Mongodb avoid duplicate entries

Mongodb avoid duplicate entries - java

I am newbie to mongodb. May I know how to avoid duplicate entries. In relational tables, we use primary key to avoid it. May I know how to specify it in Mongodb using java?

Use an index with the {unique:true} option.
// everyone's username must be unique:
db.users.createIndex({email:1},{unique:true});
You can also do this across multiple fields. See this section in the docs for more details and examples.
A unique index ensures that the indexed fields do not store duplicate values; i.e. enforces uniqueness for the indexed fields. By default, MongoDB creates a unique index on the _id field during the creation of a collection.
If you wish for null values to be ignored from the unique key, then you have to also make the index sparse (see here), by also adding the sparse option:
// everyone's username must be unique,
//but there can be multiple users with no email field or a null email:
db.users.createIndex({email:1},{unique:true, sparse:true});
If you want to create the index using the MongoDB Java Driver.

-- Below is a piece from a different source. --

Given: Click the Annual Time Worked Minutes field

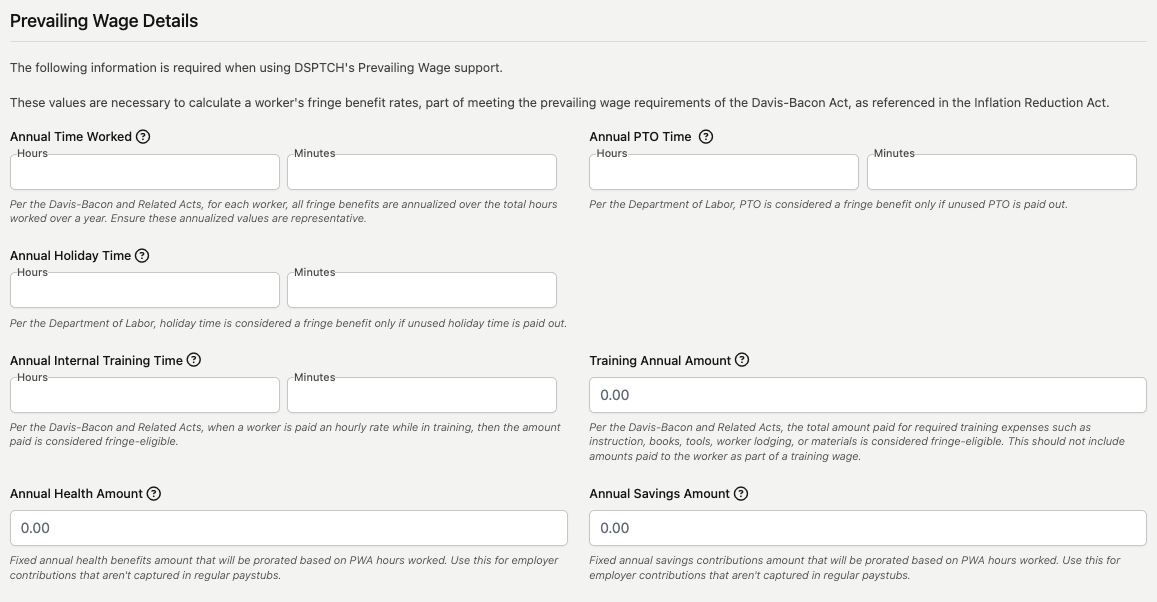Looking at the screenshot, I should [x=421, y=173].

Try:
Document keys = new Document("email", 1);
collection.createIndex(keys, new IndexOptions().unique(true));

This can be done using "_id" field although this use is discouraged.
suppose you want the names to be unique, then you can put the names in "_id" column and as you might know "_id" column is unique for each entry.
BasicDBObject bdbo = new BasicDBObject("_id","amit");
Now , no other entry can have name as "amit" in the collection.This can be one of the way you are asking for.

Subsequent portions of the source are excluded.